Organizations with different business goals will have very different value stream shapes, as work will flow through the organization in different ways. For example, a company whose goal is to optimize for time to market might have a different value stream from a company whose goal is to optimize for return on investment, because ROI doesn’t take time or cost of delay into consideration and might not include internal processes that do.

Also, what your value looks like will dictate the types of tooling you invest in when analyzing value streams. If a company values an enterprise data stream, then investing in a tool to optimize time to market (one that can visualize end-to-end workflow and reveals data required to calculate time metrics) makes a lot of sense.

Once all the activities of the value stream are visible, conversations can occur across teams, leading to improvements.

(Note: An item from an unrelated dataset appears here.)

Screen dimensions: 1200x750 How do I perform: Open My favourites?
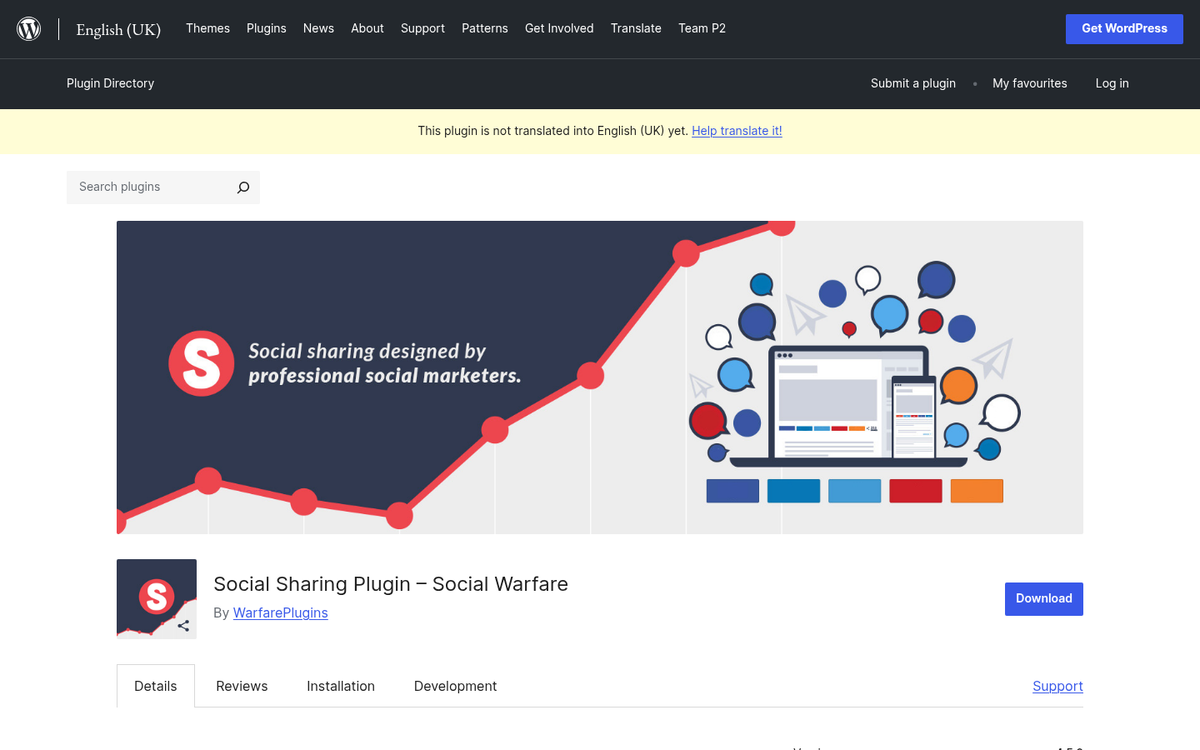click(1030, 84)
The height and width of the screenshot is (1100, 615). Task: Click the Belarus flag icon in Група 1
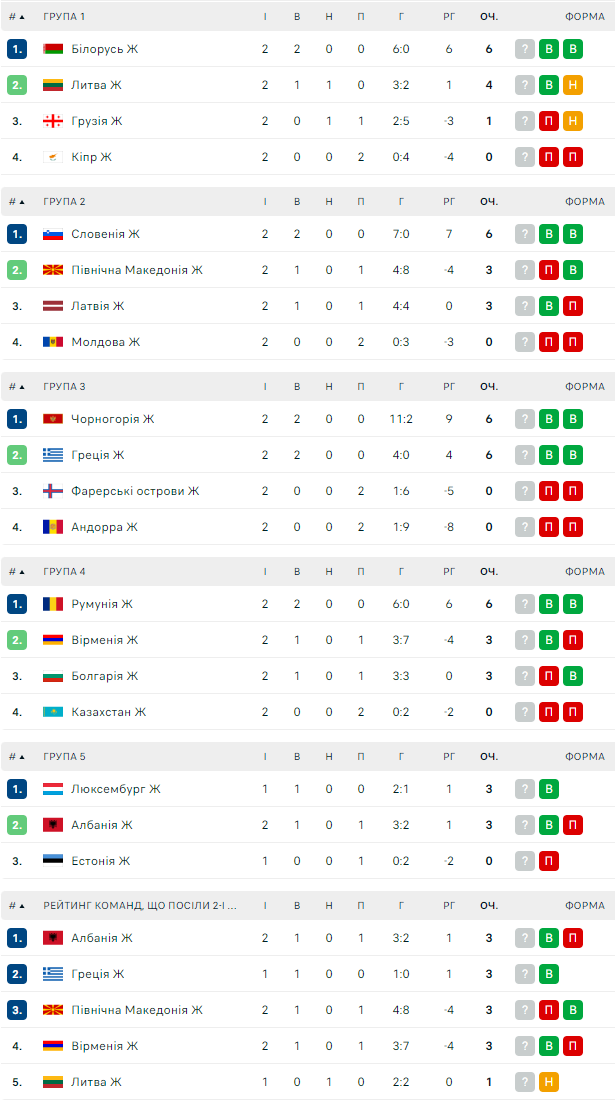coord(53,49)
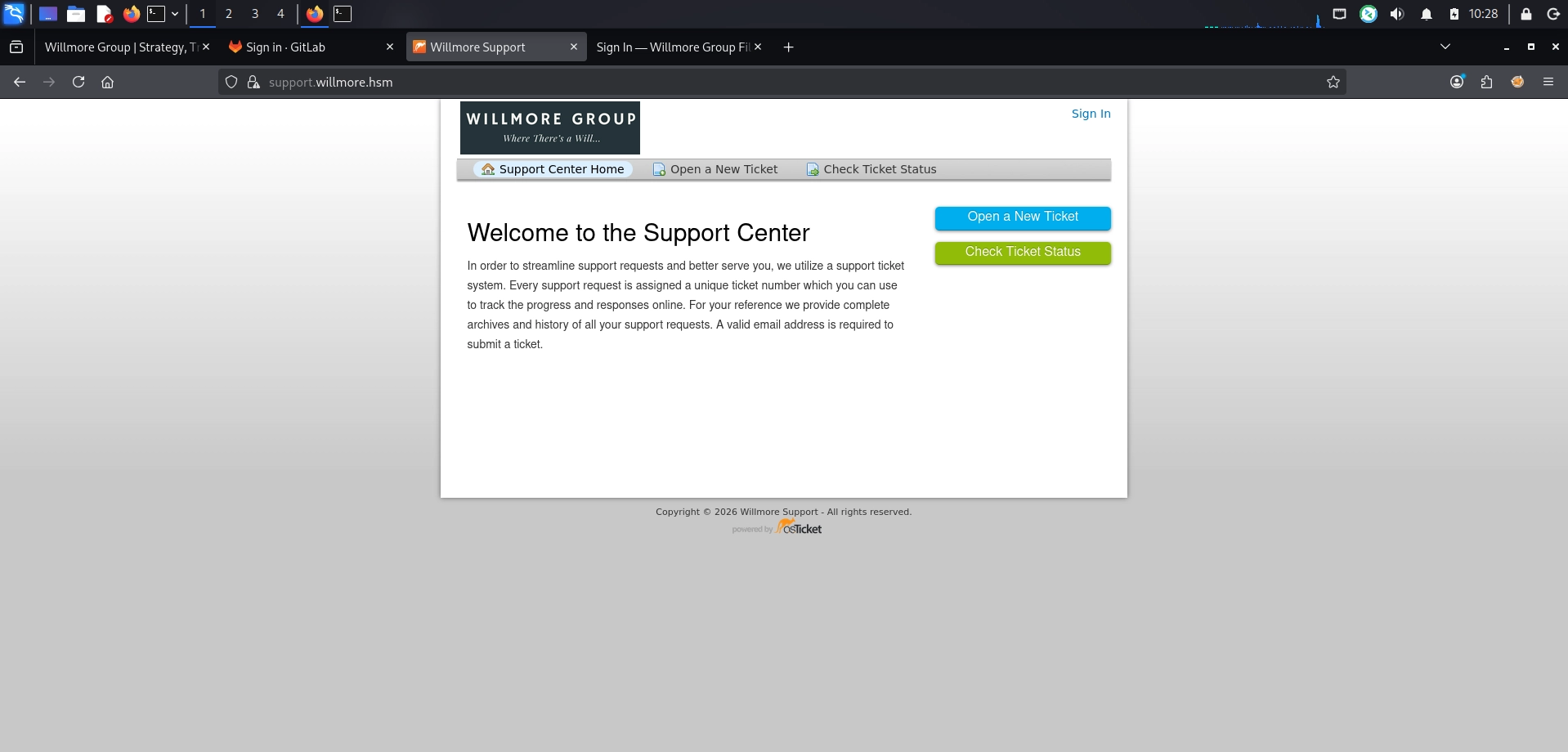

Next, discover the bottleneck—the system constraint. Focus on the smooth flow of work. Identify which activities get delayed that cause wait times to increase. Remember, the system as a whole can only move as fast as the slowest moving part. Measure the elapsed time it takes for value to flow from the very beginning of the value stream to the very end, including upfront business tasks. 

Once the bottleneck is identified, discover how to effectively get the most out of the bottleneck. If the bottleneck is a human, remove nonessential work from their plate. Pull them out of unproductive meetings. Allow them blocks of uninterrupted time on their calendar to focus on their work. If the bottleneck is a process, then optimize the process. What policies can be changed—for example, what changes are low enough risk that they don’t need approval from the bottleneck? 

Once the bottleneck has been squeezed as much as possible, ensure that the rest of the system supports the constraint (e.g., have other people complete the bottleneck timesheets or other unessential paperwork). 

Lead time is measured from the start of a request because sometimes it’s the upfront business activities that prolong lead time. Projects, for example, require funding, but if funds aren’t available until the budgeting cycle is approved, lead time grows while requests are stuck waiting on funding.

Get Everyone on the Same Page

Organizations experience misalignment when people can’t see the big picture and misunderstand “the why” behind the goals. People have a tendency to optimize locally when they don’t have visibility of the whole system. Even if it is visible, it may not be good enough if feedback loops are inadequate. Feedback loops allow different teams and decision-makers to achieve alignment up and down the hierarchy. 

Help your organization understand the reason behind the value definition decision. Provide visibility on how business value is created, and focus on the fast flow of value through the value streams. If everyone understands which direction to row the boat, they can steer toward it together.